BEGIN Excerpted text

Job Description
Job Location: Mexico City, Mexico
Calling all originals: At Levi Strauss & Co., you can be yourself — and be part of something bigger. We’re a company of people who like to forge our own path and leave the world better than we found it. Who believe that what makes us different makes us stronger. So add your voice. Make an impact. Find your fit — and your future.
We're seeking a curious and driven Site Reliability Engineer to join our Data & AI Platform Engineering team. In this role, you'll help keep our data and AI platforms running reliably, efficiently, and securely — platforms that power decisions across our global retail operations.
You'll work alongside experienced SREs and engineers to monitor production systems, respond to incidents, reduce operational toil, and build the automation that makes our infrastructure more resilient. This is an excellent opportunity to grow your SRE craft in a fast-paced, collaborative environment on Google Cloud Platform, with exposure to multi-cloud technologies and modern data engineering.

END Excerpted text

*Prompt 1*. Set down the passage of the job posting from "Job Description" up to and including "and your future.", word for word.
*Prompt 2*. Extract the lines of the records from the start of the records up to and including the line that contains "click(349, 308)", reproducing them without any change.

BEGIN Material provided

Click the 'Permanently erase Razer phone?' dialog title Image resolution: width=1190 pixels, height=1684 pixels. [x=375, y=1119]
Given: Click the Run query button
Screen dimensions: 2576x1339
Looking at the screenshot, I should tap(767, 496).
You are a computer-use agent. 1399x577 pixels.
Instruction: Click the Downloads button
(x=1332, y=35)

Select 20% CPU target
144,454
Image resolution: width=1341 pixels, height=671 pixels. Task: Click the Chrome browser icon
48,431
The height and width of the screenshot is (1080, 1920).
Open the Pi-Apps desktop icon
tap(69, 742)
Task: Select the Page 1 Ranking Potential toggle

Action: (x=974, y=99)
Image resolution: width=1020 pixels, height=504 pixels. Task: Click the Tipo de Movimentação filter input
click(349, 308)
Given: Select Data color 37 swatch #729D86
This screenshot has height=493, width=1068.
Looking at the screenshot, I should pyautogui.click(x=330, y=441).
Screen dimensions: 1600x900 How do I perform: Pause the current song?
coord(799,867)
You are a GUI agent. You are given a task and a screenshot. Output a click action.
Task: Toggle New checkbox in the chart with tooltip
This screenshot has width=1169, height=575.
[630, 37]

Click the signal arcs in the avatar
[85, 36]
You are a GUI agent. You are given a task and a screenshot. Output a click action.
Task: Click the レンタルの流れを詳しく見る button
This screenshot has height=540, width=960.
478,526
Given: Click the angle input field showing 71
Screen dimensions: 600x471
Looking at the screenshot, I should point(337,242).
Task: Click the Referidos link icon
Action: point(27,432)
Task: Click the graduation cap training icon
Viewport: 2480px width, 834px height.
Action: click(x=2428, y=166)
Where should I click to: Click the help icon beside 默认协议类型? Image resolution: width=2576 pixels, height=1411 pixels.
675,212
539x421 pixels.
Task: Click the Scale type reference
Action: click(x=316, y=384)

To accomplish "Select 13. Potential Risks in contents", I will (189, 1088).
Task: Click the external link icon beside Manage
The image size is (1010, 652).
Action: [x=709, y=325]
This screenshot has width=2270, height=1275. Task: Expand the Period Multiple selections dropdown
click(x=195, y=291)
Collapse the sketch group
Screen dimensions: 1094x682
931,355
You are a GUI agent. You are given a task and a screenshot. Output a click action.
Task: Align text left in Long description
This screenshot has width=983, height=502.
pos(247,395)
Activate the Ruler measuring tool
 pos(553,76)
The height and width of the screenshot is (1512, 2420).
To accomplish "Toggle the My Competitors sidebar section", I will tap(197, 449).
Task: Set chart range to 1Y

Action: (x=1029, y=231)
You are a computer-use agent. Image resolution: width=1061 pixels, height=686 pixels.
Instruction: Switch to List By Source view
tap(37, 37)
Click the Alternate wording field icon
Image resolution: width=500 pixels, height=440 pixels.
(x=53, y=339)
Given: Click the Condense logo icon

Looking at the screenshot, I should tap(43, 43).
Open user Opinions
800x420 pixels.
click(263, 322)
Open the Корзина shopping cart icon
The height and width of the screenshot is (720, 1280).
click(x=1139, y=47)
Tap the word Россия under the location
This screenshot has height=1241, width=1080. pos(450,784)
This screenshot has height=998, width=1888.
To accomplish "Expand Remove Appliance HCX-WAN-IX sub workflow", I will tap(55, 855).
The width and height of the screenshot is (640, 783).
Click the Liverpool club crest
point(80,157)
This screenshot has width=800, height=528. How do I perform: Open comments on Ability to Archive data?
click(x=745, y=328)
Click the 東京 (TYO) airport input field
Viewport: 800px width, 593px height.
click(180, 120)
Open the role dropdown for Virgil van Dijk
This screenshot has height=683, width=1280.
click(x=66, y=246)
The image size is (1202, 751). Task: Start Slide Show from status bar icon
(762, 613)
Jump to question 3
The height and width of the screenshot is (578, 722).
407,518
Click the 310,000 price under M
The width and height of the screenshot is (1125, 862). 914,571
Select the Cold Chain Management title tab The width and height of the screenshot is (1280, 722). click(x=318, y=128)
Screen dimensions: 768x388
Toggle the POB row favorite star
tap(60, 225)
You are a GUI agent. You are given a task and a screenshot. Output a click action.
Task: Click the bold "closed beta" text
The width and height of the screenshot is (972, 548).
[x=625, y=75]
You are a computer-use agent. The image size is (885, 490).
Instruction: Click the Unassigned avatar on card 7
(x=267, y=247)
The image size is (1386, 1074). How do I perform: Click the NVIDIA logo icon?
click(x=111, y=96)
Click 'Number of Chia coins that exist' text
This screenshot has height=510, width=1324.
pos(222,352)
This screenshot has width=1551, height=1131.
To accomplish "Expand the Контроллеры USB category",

END Material provided

*Right answer 1*.
Job Description
Job Location: Mexico City, Mexico
Calling all originals: At Levi Strauss & Co., you can be yourself — and be part of something bigger. We’re a company of people who like to forge our own path and leave the world better than we found it. Who believe that what makes us different makes us stronger. So add your voice. Make an impact. Find your fit — and your future.

*Right answer 2*.
Click the 'Permanently erase Razer phone?' dialog title Image resolution: width=1190 pixels, height=1684 pixels. [x=375, y=1119]
Given: Click the Run query button
Screen dimensions: 2576x1339
Looking at the screenshot, I should tap(767, 496).
You are a computer-use agent. 1399x577 pixels.
Instruction: Click the Downloads button
(x=1332, y=35)

Select 20% CPU target
144,454
Image resolution: width=1341 pixels, height=671 pixels. Task: Click the Chrome browser icon
48,431
The height and width of the screenshot is (1080, 1920).
Open the Pi-Apps desktop icon
tap(69, 742)
Task: Select the Page 1 Ranking Potential toggle

Action: (x=974, y=99)
Image resolution: width=1020 pixels, height=504 pixels. Task: Click the Tipo de Movimentação filter input
click(349, 308)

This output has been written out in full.